Active dans la résistance au sein de l'organisation clandestine le Mouvement National Contre le Racisme à Paris, Anna Neustadt est convoyée jusqu'au Noirvault où elle est cachée sous une fausse identité avec son bébé à l'automne 1943.

« Je suis arrivée au Noirvault après m’être évadée de prison avec un bébé dont j’avais accouché en avril 1943. J’ai été accueillie dans un petit village d’abord à la Chapelle Saint-Laurent. On est venu me chercher avec une voiture à cheval et on m’a emmenée ici au Noirvault. Une dame, Noémie Fradin, « Mémé Fradin » m’a ouvert sa maison, elle m’a accueillie avec ce bébé qu’elle a nourri et moi qu’elle a soignée car j’étais vraiment fatiguée et sous-alimentée. J’étais recherchée pour faits de résistance. J’ai été arrêtée par les brigades spéciales. J’étais enceinte de huit mois quand j’ai été arrêtée. Et je me suis cachée au Noirvault pendant plusieurs mois. J’ai participé à la vie du village. Tout le monde m’a ouvert la porte. J’allais aux veillées. Ils me demandaient de parler, de raconter. Donc les choses étaient ouvertes. On savait et qui j’étais, et ce que je faisais ici, que j’étais dans la Résistance, que je voulais continuer. On ne m’a jamais parlé que je pouvais être quelqu’un de gênant, qui faisait prendre des risques au village. Jamais on ne me l’a dit. Personne. Personne. On me considérait parfois avec un peu d’admiration car j’étais très jeune mais sans plus.

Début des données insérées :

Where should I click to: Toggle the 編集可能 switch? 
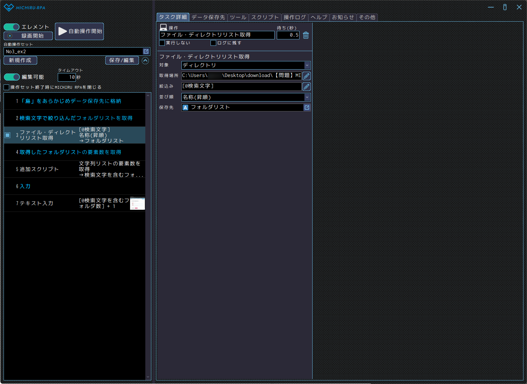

Alors, j’étais partie un jour à Moncoutant pour apporter au médecin une volaille, une victuaille pour le remercier d’avoir soigné mon fils Gabriel-Guy. Et je sortais de chez ce médecin. J’étais dans une rue de la petite ville de Moncoutant qui n’est pas comme aujourd’hui. Et une traction noire s’est arrêtée à côté de moi. Et le fils de Noémie Fradin, Daniel, est sorti avec deux hommes de la Gestapo. Je les ai reconnus et j’ai reconnu cette traction. Et il m’a posé la meilleure question que l’on puisse poser : « savez-vous où est Jacqueline ? » Jacqueline, c’était moi ! Je m’appelais Jacqueline Dumont à cette époque. J’ai répondu rapidement « Jacqueline, il me semble qu’elle est montée par là. Il me semble l’avoir aperçue ». Et j’ai continué mon chemin. Et je suis entrée par la première porte ouverte et c’était chez un horticulteur. J’étais dans un bureau et à nouveau, ces hommes de la Gestapo avec Daniel Fradin, sont entrés. Et Daniel m’a dit « On nous a dit dans le village que Jacqueline est partie par ici. Qu’elle est entrée ici. » Alors j’ai dit « je ne sais pas. Je ne l’ai pas vue. » Je suis partie dans le jardin. Il y avait un jeune homme qui s’occupait des fleurs et je lui ai dit « Chéri, sais-tu où est Jacqueline ? » Ce pauvre garçon n’a pas su quoi répondre, il n’a pas répondu. Il est à moitié tombé dans ses fleurs. Et j’ai dit « vous voyez, Jacqueline n’est pas là ». Ils sont partis. Et immédiatement on m’a dirigée vers le bout du jardin. J’ai été prise en main par différentes personnes. Le pasteur Casalis est venu me chercher. J’ai passé une nuit dans une grange. Quelqu’un dormait avec moi car je n’étais pas rassurée. C’était une jeune fille du pays comme moi de mon âge qui m’a aidée. »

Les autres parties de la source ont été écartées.